**PROBLEMS AND TASKS:**
[a] In the discussion of the snowflake project below, transcribe the passage that begins at the words "4.7. Discussion" and ends after the words "not very diverse.".
[b] Which platform does the discussion of the snowflake project name as a source of publicly available genotypes?
[c] Render this sentence from the discussion of the snowflake project in Spanish: "It is disappointing that the phenotype predictor does not produce statistically significant results."

4.7. Discussion

4.7.1. Background

  • 1000 genomes has different priorities than us: does not care about rare SNPs - most likely to cause rare diseases

  • As diverse a bg set as we can get, but not very diverse.

  • Size/diversity of background set constrains how many SNPs we can hae

  • Same problem as PQI, the results are very sensitive to our background set (test?)

4.7.2. Difficulty in finding a test set

The snowflake project could be considered “blue-sky” curiosity-led research. The motivation for creating snowflake was our curiosity in seeing if the resources of Computational Biology could0 be used for the practical outcome of creating phenotype predictions. This was far from incremental, since other leading approaches predicted phenotypes on a phenotype-per-phenotype basis, or restricted the problem to prioritising variants. We can only test snowflake on data sets with both genetic and phenotype information across many phenotypes, which means it is very difficult to conclusively test (we have very low statistical power over all phenotypes).

It is disappointing that the phenotype predictor does not produce statistically significant results. However, the phenotype predictor may yet be useful for revealing candidate SNPs for certain kinds of diseases, and when a suitable data set becomes available (e.g. through the growing number of publicly available genotypes on platforms such as OpenSNP[209]), this method will still be ready to be tested. An alternative validation would be experimentally testing a prediction (e.g. with knockouts) of a phenotype with a highly interesting distribution of scores.

(Collected data)
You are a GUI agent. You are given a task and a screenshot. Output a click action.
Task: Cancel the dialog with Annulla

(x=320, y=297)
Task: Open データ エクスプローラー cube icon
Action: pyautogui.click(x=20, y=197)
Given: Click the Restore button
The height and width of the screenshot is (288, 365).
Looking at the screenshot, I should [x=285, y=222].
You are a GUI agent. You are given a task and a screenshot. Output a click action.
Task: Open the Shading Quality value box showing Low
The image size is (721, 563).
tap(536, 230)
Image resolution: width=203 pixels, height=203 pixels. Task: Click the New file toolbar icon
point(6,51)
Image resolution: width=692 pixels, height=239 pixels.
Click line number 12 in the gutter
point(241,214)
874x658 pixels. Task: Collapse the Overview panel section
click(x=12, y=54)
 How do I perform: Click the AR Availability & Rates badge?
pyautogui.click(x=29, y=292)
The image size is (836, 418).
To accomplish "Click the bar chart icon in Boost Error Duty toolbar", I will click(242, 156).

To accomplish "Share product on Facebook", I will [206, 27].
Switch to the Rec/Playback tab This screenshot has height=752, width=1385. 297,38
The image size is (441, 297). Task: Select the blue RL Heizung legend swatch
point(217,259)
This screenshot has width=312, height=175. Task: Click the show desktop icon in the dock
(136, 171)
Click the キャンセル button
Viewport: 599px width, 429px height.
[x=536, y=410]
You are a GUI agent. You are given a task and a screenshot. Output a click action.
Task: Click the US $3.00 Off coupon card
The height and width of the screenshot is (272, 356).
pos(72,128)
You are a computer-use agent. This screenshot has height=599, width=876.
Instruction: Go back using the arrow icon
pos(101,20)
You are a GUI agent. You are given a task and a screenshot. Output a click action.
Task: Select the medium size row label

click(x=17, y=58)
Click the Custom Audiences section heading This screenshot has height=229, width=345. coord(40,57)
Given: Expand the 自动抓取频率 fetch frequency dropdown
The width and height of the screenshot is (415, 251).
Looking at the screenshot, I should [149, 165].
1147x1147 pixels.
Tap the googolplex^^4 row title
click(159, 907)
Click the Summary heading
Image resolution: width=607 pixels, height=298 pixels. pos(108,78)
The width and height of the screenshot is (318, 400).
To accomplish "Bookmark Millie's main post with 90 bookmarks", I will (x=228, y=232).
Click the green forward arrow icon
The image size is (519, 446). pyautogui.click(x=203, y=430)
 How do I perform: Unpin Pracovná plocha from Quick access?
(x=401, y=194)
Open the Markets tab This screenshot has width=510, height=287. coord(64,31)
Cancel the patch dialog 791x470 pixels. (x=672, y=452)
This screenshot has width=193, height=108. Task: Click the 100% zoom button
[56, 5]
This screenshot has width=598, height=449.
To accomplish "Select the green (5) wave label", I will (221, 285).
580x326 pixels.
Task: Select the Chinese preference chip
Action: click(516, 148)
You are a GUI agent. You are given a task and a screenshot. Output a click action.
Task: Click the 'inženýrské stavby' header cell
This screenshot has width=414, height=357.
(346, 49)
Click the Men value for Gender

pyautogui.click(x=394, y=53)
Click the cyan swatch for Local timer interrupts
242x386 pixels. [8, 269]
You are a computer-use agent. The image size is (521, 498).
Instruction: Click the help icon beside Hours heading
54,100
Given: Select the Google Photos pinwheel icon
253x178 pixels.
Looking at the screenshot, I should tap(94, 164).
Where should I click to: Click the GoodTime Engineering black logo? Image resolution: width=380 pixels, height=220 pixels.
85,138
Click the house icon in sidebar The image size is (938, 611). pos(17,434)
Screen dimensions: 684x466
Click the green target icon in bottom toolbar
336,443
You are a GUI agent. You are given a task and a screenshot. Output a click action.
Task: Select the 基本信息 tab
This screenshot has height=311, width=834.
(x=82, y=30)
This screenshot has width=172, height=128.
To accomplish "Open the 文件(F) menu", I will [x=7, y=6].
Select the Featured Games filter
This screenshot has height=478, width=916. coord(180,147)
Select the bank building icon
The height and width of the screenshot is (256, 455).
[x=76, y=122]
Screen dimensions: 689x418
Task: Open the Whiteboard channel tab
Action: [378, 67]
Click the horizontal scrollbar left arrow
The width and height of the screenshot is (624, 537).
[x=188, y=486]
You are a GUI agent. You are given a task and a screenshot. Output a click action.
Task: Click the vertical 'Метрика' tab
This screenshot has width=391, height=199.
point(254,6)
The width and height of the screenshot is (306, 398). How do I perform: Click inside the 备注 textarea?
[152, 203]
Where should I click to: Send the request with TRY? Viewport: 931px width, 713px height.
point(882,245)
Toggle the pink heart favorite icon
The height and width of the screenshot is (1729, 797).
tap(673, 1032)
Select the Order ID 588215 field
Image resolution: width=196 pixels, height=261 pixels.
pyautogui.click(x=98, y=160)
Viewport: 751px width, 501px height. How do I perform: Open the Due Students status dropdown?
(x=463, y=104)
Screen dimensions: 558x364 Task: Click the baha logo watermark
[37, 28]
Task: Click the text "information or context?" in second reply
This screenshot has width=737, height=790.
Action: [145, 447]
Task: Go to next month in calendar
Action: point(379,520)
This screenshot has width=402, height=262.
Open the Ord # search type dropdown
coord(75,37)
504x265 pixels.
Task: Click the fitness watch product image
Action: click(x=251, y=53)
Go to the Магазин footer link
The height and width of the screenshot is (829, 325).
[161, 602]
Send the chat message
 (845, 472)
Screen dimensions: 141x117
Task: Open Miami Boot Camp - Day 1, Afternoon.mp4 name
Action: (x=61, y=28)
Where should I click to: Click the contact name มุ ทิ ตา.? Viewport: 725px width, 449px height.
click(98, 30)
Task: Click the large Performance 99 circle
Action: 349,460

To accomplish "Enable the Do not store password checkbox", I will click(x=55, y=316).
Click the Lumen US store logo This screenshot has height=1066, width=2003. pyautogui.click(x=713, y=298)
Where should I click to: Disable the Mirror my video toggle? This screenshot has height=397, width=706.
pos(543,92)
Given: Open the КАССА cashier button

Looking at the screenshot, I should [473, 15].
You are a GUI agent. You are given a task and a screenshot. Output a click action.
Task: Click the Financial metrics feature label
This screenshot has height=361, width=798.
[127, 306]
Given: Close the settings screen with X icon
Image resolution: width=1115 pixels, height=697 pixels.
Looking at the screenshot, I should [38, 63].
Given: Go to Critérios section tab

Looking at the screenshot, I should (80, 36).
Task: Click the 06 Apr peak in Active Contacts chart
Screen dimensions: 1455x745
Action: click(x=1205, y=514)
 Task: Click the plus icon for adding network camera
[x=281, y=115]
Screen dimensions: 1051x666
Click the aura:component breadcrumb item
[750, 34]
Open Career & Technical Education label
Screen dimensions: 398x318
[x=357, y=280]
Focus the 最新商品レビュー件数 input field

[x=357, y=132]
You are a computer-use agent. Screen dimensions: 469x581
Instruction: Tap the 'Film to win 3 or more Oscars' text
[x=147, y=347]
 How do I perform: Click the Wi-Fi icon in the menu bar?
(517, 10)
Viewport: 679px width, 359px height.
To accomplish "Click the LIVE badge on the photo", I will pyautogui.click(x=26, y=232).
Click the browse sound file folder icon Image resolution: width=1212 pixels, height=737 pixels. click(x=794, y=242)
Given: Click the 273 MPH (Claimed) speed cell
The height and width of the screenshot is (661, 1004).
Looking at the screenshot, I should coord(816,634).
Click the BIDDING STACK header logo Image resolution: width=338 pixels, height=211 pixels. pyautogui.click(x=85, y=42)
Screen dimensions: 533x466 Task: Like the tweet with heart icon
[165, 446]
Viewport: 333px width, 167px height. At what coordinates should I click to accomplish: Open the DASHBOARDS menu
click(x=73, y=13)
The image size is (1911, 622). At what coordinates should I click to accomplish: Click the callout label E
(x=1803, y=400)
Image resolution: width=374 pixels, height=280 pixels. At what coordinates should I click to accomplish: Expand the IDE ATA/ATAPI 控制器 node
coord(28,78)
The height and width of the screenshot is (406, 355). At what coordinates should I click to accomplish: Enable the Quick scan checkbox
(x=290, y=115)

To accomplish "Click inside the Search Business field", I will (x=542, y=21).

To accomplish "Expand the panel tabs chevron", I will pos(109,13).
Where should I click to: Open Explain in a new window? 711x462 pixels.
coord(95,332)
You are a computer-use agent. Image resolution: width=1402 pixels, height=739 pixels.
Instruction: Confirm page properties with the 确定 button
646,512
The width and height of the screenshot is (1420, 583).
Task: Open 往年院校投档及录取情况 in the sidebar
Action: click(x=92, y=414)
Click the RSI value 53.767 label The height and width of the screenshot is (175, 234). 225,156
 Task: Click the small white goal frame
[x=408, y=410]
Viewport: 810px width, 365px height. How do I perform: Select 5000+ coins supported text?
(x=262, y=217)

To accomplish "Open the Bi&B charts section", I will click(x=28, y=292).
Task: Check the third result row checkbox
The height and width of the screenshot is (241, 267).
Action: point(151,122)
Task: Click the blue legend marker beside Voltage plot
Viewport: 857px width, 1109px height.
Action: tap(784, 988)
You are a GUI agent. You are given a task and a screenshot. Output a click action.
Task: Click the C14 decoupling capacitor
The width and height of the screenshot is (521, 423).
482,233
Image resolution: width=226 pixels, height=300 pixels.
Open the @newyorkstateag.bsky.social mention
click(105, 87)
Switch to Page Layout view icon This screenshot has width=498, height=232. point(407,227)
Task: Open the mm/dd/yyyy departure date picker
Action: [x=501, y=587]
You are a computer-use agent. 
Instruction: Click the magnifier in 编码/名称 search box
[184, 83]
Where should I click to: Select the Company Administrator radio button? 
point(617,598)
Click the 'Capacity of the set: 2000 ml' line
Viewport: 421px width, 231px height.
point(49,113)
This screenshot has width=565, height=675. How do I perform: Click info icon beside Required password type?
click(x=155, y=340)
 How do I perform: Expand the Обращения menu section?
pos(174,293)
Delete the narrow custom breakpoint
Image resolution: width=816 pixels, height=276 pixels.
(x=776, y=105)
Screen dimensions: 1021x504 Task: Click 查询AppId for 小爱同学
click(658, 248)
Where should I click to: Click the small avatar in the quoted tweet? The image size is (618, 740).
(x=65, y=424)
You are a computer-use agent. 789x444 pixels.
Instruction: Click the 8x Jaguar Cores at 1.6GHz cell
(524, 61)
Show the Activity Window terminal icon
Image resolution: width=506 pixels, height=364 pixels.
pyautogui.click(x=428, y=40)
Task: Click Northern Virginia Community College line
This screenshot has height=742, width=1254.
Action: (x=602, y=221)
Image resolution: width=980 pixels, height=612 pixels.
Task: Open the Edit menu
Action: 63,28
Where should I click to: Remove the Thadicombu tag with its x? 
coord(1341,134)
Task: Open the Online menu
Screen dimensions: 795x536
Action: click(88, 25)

**SOLUTIONS TO THE TASKS:**
[a]
4.7. Discussion

4.7.1. Background

  • 1000 genomes has different priorities than us: does not care about rare SNPs - most likely to cause rare diseases

  • As diverse a bg set as we can get, but not very diverse.

[b] OpenSNP

[c] Es decepcionante que el predictor de fenotipos no produzca resultados estadísticamente significativos.